Perhaps there is some truth to those sentiments. But the crazy thing is that against all odds, reason, and expectation, the game does exist. Fighting Is Magic, an independently developed fighting game inspired by the cartoon series My Little Pony: Friendship Is Magic, is real, and through the sheer determination of its developers, it's getting better every day.

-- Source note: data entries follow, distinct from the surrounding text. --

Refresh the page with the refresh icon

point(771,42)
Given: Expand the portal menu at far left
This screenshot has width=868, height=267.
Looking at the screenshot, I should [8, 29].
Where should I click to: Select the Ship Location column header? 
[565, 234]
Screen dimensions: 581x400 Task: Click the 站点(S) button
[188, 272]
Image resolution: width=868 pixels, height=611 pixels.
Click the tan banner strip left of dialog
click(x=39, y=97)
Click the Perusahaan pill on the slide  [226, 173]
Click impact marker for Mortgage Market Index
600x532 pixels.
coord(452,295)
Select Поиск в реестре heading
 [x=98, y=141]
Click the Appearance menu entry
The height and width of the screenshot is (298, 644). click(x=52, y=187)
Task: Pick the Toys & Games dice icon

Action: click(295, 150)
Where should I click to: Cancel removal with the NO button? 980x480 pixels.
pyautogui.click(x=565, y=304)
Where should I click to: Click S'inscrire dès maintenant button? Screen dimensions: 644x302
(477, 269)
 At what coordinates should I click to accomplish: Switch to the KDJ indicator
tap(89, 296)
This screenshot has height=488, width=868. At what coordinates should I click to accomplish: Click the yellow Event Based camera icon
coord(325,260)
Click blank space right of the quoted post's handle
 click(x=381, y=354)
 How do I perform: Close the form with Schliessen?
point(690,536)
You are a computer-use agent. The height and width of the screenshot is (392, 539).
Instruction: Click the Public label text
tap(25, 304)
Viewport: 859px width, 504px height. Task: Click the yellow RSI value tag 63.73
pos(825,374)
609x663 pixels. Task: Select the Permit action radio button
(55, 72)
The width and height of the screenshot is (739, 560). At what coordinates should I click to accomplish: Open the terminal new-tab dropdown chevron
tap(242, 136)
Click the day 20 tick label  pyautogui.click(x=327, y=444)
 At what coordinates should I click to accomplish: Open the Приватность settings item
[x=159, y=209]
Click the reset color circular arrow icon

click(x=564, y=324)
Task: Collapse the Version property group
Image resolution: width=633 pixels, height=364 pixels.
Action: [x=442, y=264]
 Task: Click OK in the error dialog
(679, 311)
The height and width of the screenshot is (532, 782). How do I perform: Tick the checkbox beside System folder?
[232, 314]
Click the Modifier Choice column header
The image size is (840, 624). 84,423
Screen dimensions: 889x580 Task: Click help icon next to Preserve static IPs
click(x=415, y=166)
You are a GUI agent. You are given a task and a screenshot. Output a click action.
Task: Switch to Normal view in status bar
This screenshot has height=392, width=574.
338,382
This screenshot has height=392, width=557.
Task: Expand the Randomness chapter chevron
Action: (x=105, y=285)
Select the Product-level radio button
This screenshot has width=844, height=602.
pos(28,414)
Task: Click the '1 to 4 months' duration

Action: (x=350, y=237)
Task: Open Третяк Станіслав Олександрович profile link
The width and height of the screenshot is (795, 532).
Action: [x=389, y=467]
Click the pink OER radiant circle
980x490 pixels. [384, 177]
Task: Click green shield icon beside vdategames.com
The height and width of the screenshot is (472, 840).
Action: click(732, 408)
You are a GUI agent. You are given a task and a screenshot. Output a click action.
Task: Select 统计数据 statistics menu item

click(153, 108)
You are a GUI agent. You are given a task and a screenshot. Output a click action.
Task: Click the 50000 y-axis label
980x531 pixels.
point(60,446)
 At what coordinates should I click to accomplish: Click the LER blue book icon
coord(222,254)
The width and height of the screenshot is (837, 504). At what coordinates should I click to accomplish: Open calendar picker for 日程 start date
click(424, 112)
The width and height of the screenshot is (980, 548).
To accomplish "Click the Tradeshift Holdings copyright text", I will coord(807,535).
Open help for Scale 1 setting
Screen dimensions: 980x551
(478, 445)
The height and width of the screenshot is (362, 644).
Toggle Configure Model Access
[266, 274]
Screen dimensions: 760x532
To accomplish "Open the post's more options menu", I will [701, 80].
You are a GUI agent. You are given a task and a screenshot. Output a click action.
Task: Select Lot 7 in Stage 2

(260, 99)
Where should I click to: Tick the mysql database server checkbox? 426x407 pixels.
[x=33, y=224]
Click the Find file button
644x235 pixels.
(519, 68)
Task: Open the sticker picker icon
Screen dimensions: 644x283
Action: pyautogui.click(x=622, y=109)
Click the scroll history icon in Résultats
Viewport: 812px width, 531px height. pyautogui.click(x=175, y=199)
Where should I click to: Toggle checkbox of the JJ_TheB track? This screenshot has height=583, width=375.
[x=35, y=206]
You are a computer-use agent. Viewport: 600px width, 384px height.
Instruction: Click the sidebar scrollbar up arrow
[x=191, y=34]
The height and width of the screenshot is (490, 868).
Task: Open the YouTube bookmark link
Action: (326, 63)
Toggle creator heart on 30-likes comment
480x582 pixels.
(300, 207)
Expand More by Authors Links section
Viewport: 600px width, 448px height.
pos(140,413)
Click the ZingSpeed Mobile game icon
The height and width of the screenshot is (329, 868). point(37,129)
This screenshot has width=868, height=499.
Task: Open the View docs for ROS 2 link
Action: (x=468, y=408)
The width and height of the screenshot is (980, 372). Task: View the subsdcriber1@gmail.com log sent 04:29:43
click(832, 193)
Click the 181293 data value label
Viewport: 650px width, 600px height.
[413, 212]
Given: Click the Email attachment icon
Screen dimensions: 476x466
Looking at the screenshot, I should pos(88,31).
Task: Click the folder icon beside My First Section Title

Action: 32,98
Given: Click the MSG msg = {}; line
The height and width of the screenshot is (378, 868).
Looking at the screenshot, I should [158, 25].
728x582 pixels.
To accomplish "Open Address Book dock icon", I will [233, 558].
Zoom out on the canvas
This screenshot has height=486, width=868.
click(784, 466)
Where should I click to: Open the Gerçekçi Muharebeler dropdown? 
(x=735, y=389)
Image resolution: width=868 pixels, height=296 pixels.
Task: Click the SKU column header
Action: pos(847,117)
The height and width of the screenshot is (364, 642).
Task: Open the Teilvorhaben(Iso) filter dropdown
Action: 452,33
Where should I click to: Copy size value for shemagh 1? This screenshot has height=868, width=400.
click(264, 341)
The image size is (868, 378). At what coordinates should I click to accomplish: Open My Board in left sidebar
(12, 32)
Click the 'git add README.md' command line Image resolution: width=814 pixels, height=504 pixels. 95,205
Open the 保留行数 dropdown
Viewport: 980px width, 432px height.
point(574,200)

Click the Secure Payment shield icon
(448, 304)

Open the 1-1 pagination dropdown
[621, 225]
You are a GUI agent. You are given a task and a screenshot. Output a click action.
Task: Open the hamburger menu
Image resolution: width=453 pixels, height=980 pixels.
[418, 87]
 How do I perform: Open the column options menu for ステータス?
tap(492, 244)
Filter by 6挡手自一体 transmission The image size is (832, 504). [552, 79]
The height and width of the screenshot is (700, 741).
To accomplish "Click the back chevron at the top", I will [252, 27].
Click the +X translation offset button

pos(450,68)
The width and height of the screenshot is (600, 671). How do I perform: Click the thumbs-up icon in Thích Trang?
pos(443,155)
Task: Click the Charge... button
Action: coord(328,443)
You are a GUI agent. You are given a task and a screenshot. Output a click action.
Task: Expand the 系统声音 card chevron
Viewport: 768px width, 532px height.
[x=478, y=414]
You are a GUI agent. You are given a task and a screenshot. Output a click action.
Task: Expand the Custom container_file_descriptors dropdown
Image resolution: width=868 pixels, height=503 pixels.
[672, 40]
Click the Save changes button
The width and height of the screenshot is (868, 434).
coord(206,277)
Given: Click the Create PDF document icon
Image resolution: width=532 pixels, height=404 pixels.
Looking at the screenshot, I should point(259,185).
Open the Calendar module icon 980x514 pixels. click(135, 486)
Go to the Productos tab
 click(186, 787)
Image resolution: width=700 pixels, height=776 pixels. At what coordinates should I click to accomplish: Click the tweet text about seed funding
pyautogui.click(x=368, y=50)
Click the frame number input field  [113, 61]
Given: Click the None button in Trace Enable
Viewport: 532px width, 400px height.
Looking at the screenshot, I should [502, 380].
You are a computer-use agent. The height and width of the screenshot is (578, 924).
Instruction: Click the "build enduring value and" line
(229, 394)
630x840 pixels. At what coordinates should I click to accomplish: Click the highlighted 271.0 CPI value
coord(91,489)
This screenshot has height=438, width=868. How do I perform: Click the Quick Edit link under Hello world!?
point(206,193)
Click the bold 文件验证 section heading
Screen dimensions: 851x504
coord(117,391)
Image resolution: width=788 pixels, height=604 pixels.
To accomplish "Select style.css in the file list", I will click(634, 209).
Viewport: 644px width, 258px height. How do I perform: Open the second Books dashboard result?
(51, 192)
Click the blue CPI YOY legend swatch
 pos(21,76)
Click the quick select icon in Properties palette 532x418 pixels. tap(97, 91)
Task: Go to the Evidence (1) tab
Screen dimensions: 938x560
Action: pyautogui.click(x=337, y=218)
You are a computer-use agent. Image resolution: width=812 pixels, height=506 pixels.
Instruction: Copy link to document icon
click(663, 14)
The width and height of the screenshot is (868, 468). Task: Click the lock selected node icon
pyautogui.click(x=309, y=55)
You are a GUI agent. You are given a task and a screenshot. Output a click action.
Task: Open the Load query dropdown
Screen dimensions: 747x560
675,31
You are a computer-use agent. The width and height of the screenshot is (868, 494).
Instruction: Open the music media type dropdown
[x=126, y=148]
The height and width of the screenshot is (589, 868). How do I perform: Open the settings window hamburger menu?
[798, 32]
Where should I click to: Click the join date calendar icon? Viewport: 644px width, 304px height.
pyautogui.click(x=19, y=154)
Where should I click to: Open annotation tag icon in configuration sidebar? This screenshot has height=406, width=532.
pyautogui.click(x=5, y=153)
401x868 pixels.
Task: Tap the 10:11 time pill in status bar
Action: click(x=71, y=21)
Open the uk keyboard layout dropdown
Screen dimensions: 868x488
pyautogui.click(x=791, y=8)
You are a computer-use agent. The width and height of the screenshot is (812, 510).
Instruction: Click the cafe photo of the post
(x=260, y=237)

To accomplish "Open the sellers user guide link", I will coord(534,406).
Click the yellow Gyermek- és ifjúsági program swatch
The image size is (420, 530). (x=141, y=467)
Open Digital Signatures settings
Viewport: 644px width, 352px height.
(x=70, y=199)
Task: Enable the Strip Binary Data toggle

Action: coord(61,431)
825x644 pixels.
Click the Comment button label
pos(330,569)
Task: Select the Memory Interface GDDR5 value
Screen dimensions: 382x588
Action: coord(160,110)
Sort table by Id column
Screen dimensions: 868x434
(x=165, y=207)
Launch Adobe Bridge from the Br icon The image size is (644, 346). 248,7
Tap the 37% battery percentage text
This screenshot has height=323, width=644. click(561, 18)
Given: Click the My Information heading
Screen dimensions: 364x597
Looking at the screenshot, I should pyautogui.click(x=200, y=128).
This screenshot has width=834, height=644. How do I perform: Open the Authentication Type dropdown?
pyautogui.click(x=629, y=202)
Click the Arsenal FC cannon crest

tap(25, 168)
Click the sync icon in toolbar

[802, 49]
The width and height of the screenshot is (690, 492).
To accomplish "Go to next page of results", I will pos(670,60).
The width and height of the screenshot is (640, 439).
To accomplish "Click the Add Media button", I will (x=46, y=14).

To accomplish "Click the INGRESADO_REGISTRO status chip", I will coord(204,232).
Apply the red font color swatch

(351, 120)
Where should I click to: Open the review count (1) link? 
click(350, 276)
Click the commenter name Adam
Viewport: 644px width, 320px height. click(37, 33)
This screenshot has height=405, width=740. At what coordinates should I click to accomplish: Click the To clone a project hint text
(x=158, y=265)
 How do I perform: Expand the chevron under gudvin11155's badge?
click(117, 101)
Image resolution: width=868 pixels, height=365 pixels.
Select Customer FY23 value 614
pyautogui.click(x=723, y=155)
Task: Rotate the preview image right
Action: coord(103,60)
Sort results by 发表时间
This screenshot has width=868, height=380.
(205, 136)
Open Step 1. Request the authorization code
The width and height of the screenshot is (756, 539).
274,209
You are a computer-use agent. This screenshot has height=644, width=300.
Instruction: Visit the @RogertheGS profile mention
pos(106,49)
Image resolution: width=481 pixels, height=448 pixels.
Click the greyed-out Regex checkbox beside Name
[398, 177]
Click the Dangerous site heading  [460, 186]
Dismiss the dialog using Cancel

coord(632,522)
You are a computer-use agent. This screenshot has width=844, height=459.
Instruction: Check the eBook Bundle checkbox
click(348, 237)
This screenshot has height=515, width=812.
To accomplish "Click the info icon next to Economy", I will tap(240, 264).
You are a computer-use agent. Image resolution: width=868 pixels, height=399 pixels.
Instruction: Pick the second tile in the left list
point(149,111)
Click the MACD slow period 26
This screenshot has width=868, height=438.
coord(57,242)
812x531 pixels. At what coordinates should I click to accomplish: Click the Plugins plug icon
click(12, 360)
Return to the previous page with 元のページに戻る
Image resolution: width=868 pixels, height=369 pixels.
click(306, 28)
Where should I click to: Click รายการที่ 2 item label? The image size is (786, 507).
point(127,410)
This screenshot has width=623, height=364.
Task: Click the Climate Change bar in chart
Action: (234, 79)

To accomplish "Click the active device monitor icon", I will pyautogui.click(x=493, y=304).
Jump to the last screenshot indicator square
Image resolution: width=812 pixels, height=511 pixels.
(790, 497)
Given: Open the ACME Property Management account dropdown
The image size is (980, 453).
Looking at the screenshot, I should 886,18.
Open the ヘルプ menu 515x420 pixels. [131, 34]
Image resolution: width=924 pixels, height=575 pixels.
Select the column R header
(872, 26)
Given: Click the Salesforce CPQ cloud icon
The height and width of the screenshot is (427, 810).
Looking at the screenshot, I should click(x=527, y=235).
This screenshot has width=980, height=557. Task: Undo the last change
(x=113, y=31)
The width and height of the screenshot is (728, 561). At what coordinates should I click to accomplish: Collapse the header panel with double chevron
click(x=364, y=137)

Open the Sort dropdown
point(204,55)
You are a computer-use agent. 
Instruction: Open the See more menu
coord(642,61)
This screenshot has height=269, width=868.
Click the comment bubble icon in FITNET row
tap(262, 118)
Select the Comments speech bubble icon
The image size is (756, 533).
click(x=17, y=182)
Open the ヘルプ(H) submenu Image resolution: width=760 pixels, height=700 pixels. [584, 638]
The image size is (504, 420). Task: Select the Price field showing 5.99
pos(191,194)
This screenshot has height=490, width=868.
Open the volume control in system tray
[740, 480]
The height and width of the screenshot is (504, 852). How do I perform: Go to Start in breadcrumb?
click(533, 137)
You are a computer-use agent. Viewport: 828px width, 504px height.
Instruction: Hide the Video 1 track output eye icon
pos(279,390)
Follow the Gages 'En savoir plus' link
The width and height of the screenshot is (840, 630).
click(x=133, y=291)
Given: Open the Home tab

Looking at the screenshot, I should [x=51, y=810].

It is also an easy game to pass up if you, like me, are distracted by the all-pony cast. I remember walking the floor at last year's Evolution Championship Series and spying Fighting Is Magic for the first time. Through my facial expressions alone, you could have charted my reactions all the way from "What!?" to "They can't be serious." But I was wrong. MANE6, the team behind Fighting Is Magic, was very serious: about ponies, and about building a quality game.
Part 1: Fighting is Magic
A few months later, after a second (and more open-minded) viewing, it all clicked. Each fighter had her own distinct fighting style. The animations were smooth and full of personality. And…did that pony just bust out an off-the-ground combo? In one and a half years, MANE6 has managed to execute a level of quality far exceeding any reasonable expectations.
Of course, reaching that level has not been easy. This was a group of fans first, and creators second. Between them they had precious little experience developing a game of any sort. Add in the fact that some of them were balancing full-time jobs, and all of them were paying for this out of pocket, and it becomes a wonder this game made it past a week. How did they do it, and what can this most unlikely of fighting games tell us about the genre? That story begins with a few silly pictures.
Well, technically, it begins with the cartoon. In the My Little Pony: Friendship Is Magic series, six talking ponies work together to discover the true meaning of friendship. They sing, throw parties, and explore the peaceful, pony-filled countryside of Ponyville. With their bright smiles, and brighter attitudes, the last thing you would expect is for these ponies to start throwing punches. However, it seems that fighting, much like friendship, holds a little magic of its own.
That magic manifested as some mock screens, shown above, for Marevel vs. Clopcom (get it?), the forerunner to Fighting Is Magic. According to their creator and future MANE6 team member, Anukan, "I never intended those screenshots to be taken seriously. I invested a total of 15 minutes and 16 seconds between getting the idea of making them from a comment on Ponibooru to the actual first execution. I look back at the horrible, tutti-frutti combo of a GUI I made for that and wonder who spiked my punch."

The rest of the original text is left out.